The focus of this proposal is on expanding access to voluntary smoke-free homes to formerly homeless residents residing in permanent supportive housing, and examining the impact of this intervention on reducing tobacco-caused disparities. In this study, the principal investigator will conduct a multi-site, community-based cluster-randomized wait-list controlled trial of the multi-faceted smoke-free home intervention among 400 permanent supportive housing residents residing in 20 permanent supportive housing sites across the San Francisco Bay Area with the goal of increasing voluntary adoption of smoke-free homes.

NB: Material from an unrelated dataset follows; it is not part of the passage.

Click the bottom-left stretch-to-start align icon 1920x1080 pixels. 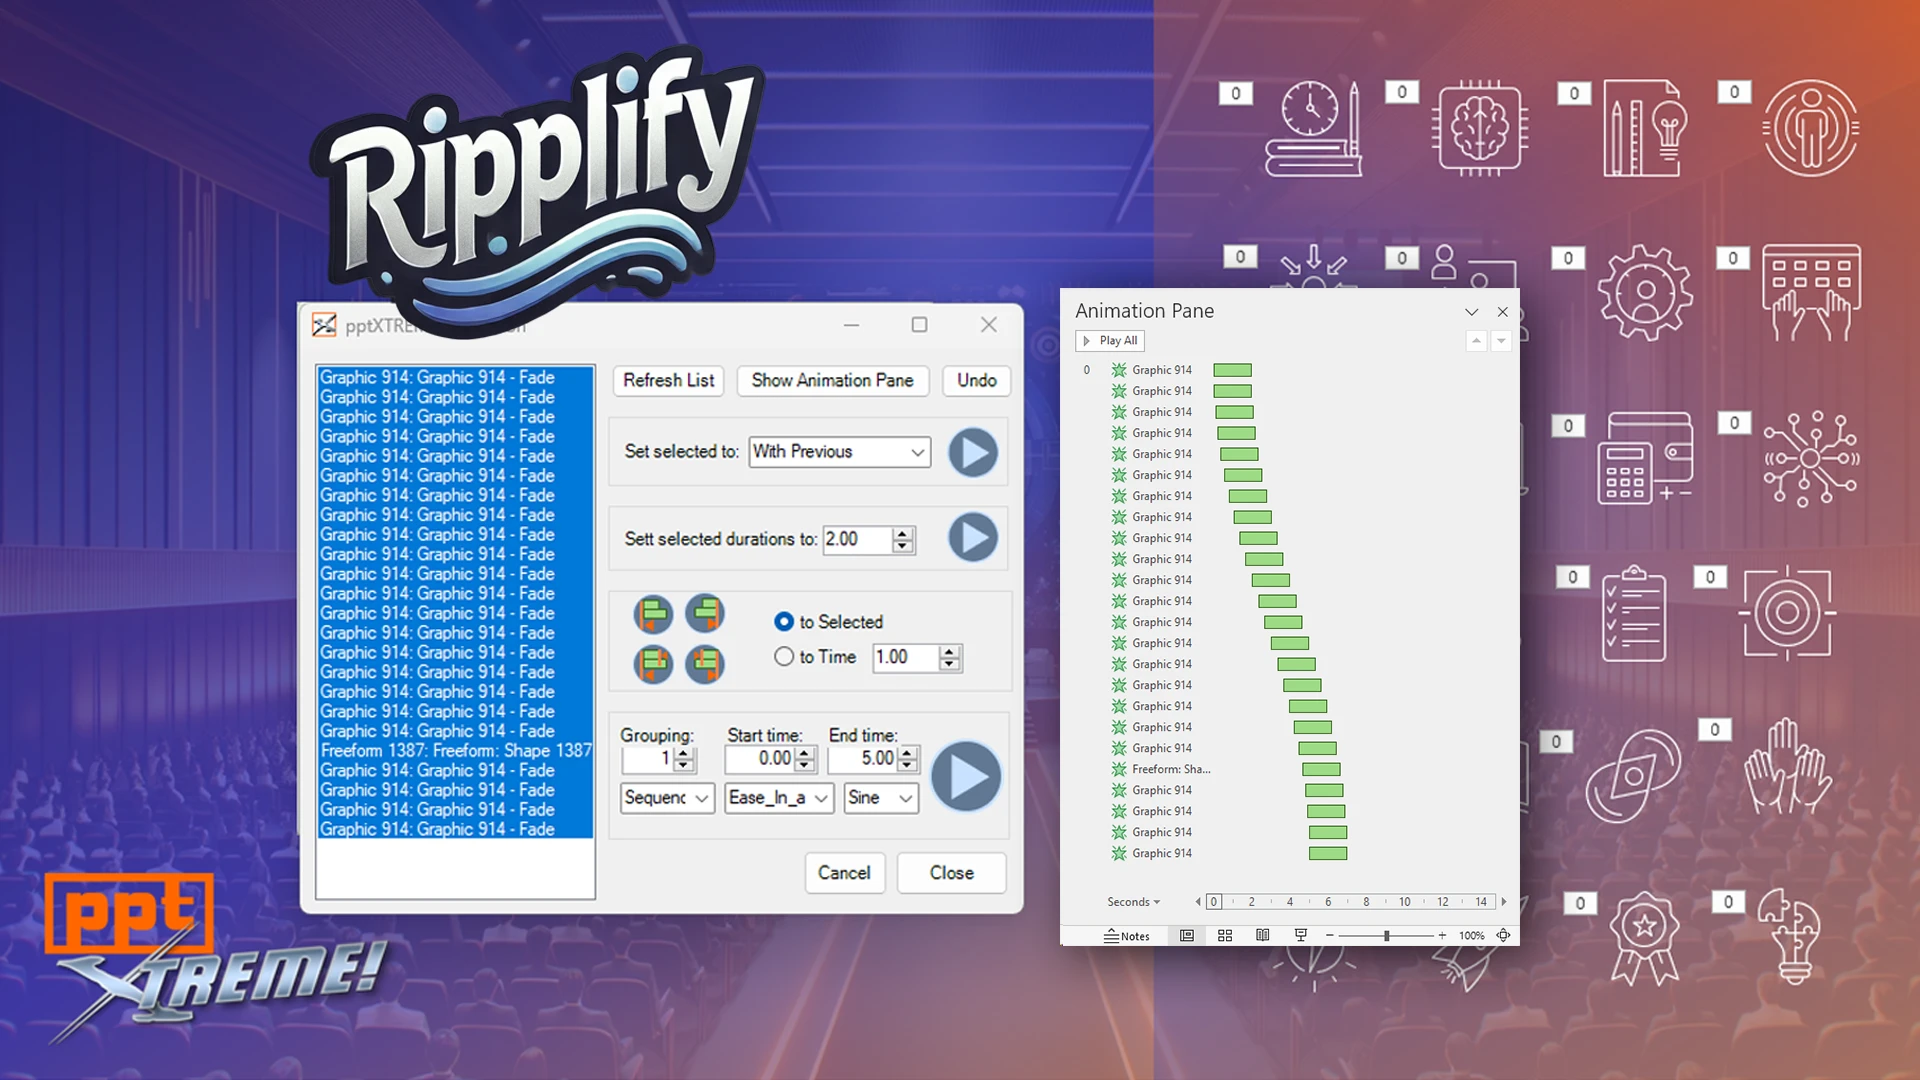click(x=653, y=664)
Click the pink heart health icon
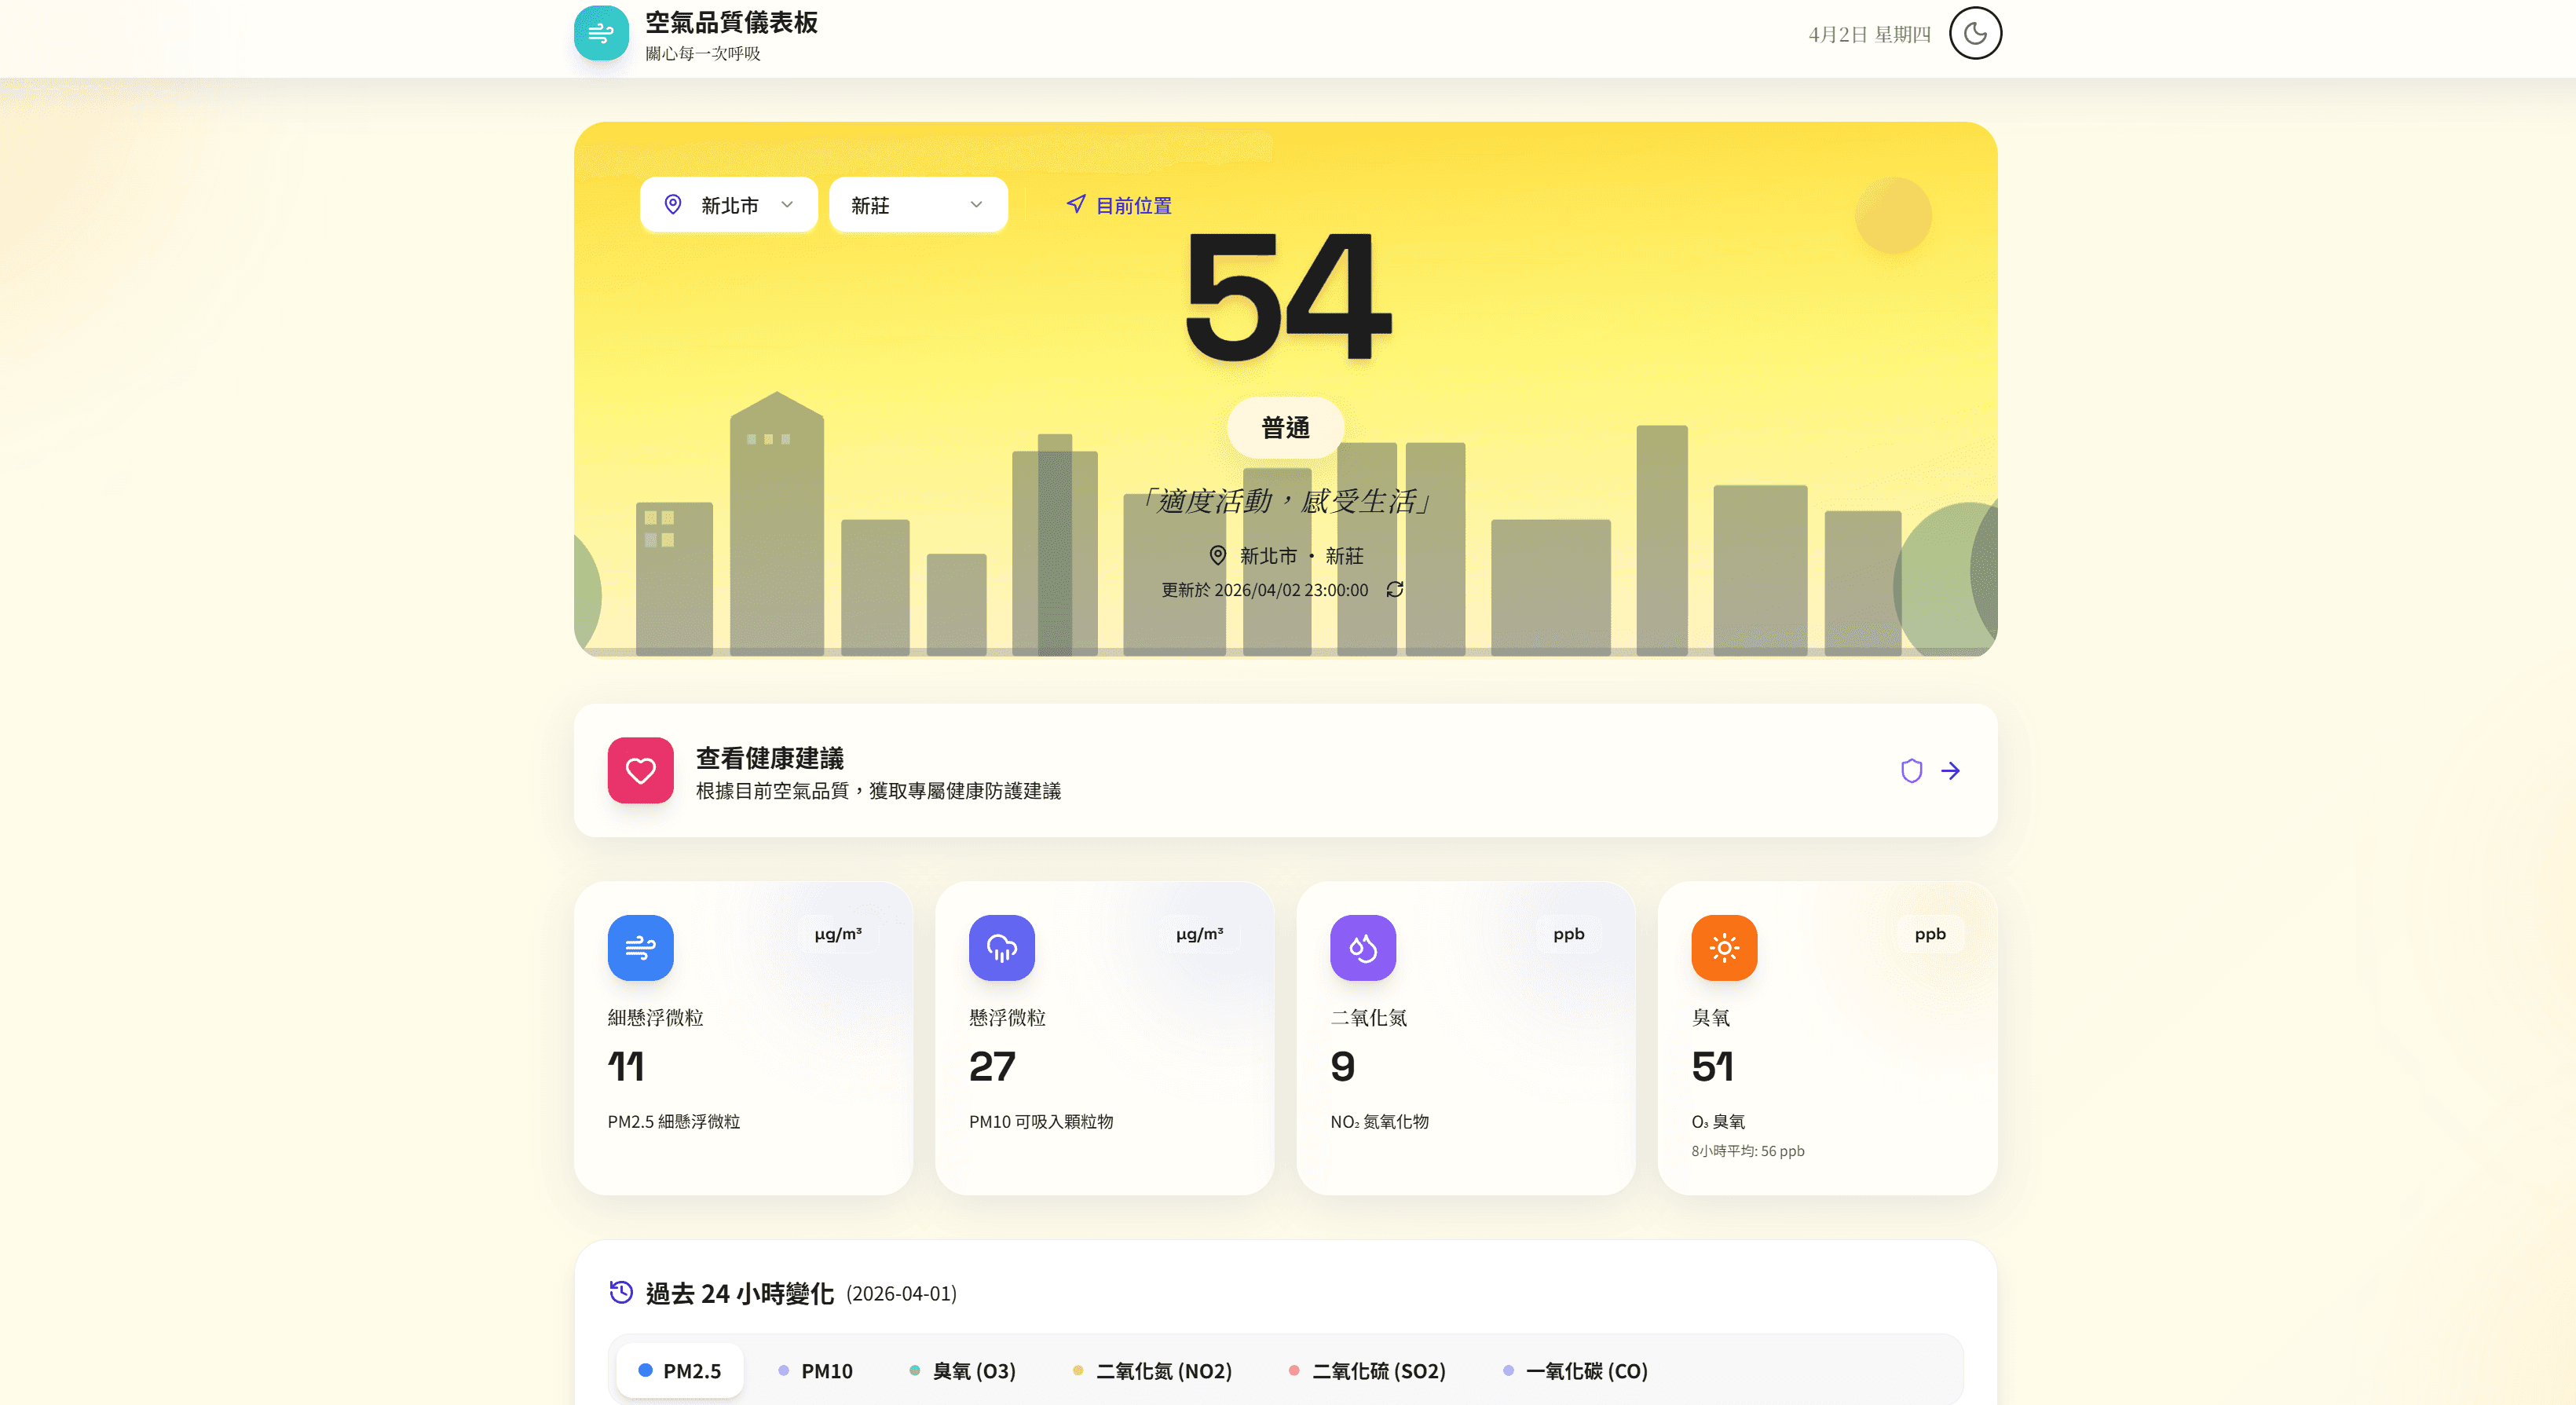Image resolution: width=2576 pixels, height=1405 pixels. [640, 770]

A Community-based Trial of a Voluntary Smoke-free Home Intervention in Permanent Supportive Housing for Formerly Homeless Adults
PSH resident participants (200 each in the intervention and wait-list control arms) and within each site, all resident participants will be informed about the study and invited to participate. Participants will be recruited within blocks of four housing sites per month, with each block containing two intervention and two wait-list control sites, and anticipating roll-out of one such block per month. Anticipated completion of recruitment and enrollment of all participants should occur within 6 months, allowing for a one-to-two-month extension to complete these activities. The intervention will be offered to the wait-list control participants once all participants in the intervention sites from the same block have completed their 6-month follow-up.
400 resident participants will be recruited, with 200 participants each in the intervention and wait-list control arms (~20 participants per site). Within each site, study staff will advertise the study to residents the week prior to enrollment by placing flyers at the study site and making announcements at community meetings. After the informational meeting, study staff will be present at the recruitment sites during designated times to screen interested participants for eligibility and enroll those eligible into the study. These study procedures were successfully employed the pilot study. Participants in the study may be invited to a one-time, voluntary, community advisory board (CAB) meeting.
Specific Objectives:
Aim 1: Conduct a cluster randomized trial to estimate the effect of the smoke-free home intervention on residents' voluntary adoption of smoke-free homes.
Aim 2: Evaluate the cost-effectiveness of the smoke-free home intervention.
Aim 3: Determine characteristics of high and low adopters at the individual level, and social and environmental barriers and enablers of adoption, scalability and sustainability of the intervention.
It will take 6 months for the intervention group participants to complete the study, and 1 year for the wait-list control participants to complete the study.